Saved entries:
================

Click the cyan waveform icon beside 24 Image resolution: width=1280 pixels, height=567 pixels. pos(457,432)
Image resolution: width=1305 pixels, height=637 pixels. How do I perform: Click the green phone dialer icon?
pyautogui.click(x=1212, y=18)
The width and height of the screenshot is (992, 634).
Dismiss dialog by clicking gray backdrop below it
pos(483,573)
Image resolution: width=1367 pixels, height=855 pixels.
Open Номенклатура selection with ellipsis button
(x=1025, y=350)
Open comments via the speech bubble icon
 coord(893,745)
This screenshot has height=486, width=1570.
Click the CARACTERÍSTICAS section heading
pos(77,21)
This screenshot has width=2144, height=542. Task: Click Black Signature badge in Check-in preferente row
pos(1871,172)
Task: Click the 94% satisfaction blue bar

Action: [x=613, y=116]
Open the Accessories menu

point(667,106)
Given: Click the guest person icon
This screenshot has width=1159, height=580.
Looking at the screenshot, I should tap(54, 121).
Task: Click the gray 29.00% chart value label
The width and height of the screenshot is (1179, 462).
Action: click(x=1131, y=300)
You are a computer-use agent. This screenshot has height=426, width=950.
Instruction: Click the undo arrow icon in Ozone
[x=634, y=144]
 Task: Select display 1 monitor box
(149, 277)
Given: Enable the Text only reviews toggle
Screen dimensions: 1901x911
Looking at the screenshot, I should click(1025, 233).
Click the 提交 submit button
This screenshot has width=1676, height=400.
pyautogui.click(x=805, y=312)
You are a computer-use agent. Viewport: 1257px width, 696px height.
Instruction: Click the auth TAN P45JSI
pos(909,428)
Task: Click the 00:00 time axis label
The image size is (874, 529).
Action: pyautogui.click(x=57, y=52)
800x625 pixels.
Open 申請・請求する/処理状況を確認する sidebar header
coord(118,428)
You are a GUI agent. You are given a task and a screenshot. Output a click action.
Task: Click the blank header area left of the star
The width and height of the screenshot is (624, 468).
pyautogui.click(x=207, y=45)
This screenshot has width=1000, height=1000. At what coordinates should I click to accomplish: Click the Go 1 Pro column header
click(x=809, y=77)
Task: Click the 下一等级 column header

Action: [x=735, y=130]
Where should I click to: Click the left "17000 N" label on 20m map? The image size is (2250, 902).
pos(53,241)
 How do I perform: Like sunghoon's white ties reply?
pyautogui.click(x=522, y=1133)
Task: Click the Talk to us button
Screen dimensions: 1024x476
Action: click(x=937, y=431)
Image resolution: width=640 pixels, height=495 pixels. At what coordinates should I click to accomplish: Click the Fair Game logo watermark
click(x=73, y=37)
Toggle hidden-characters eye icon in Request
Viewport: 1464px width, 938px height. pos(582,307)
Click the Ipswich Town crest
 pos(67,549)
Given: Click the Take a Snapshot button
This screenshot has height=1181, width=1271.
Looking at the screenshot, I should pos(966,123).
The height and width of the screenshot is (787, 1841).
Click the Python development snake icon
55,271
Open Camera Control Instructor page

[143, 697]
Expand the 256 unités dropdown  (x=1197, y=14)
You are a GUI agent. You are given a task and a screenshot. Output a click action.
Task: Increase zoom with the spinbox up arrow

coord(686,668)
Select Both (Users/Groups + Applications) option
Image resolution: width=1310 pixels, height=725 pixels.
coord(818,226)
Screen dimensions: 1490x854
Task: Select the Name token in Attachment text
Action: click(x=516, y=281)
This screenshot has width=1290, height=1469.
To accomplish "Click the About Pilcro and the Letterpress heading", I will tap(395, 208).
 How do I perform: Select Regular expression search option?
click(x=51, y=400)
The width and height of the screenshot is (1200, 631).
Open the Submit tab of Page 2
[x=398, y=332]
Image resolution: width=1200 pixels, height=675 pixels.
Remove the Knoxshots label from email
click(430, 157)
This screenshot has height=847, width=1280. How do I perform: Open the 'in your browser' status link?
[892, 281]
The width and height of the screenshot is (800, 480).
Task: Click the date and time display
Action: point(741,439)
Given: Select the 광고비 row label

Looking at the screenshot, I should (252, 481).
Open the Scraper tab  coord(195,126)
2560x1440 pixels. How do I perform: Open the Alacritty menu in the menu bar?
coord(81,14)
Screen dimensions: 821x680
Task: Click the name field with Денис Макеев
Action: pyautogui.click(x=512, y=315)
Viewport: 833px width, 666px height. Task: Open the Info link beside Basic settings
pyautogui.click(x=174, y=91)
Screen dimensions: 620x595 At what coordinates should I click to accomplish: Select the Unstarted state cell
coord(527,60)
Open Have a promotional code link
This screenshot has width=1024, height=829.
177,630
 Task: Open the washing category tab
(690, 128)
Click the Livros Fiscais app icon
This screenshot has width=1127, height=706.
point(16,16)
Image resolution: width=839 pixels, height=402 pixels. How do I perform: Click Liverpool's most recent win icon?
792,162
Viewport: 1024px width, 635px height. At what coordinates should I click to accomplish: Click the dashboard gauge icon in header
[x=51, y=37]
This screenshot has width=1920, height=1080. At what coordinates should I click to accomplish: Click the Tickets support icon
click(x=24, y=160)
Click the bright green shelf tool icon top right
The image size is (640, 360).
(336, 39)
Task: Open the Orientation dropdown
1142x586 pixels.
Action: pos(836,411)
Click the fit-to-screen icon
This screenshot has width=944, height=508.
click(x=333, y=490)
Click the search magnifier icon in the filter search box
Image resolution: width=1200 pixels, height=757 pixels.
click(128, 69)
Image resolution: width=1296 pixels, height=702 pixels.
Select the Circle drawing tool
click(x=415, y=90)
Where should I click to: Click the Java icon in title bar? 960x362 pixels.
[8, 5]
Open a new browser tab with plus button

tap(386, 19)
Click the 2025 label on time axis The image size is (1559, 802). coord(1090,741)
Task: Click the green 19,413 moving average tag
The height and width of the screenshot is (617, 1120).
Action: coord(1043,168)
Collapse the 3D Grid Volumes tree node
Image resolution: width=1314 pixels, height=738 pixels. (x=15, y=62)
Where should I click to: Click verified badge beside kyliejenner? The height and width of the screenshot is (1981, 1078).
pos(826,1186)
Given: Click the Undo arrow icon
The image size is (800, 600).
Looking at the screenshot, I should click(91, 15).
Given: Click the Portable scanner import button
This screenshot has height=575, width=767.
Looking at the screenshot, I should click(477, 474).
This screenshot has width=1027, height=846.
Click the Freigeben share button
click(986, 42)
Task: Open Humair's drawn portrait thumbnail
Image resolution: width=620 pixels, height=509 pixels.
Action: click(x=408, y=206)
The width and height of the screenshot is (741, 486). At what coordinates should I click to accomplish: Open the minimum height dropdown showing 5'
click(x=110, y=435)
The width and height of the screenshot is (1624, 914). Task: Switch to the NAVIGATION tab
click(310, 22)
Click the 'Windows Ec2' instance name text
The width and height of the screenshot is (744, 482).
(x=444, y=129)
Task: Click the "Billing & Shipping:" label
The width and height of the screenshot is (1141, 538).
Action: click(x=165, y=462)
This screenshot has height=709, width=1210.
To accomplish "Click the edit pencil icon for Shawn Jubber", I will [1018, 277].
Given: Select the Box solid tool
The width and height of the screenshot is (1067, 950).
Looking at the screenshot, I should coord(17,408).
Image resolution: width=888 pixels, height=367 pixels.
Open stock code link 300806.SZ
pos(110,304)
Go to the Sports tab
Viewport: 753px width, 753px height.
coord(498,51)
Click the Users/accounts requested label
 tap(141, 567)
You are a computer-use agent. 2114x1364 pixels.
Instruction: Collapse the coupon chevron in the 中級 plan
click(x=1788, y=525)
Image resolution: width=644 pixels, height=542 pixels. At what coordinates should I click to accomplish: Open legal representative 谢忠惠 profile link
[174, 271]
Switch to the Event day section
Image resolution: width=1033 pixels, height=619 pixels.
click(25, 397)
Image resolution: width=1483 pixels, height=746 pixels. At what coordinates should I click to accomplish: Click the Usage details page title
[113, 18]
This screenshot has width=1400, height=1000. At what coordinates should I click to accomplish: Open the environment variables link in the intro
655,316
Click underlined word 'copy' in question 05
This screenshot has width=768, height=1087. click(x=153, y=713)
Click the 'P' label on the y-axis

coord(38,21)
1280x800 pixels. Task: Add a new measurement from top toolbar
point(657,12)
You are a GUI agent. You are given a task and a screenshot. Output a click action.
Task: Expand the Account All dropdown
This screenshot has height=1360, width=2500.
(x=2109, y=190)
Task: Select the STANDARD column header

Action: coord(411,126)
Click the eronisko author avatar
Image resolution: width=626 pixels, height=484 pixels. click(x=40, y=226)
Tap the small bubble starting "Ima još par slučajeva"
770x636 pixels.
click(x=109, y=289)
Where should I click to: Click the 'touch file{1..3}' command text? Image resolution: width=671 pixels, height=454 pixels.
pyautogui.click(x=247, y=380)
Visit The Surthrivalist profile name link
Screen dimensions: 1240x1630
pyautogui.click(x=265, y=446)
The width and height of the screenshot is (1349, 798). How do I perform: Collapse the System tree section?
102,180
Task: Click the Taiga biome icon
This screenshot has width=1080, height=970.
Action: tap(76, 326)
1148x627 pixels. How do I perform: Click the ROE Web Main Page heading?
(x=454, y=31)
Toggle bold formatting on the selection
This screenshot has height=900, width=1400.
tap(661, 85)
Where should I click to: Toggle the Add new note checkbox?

================

> Your instructions
A single number is the answer: the count of lines above that include the string "Expand".

> Task solution
2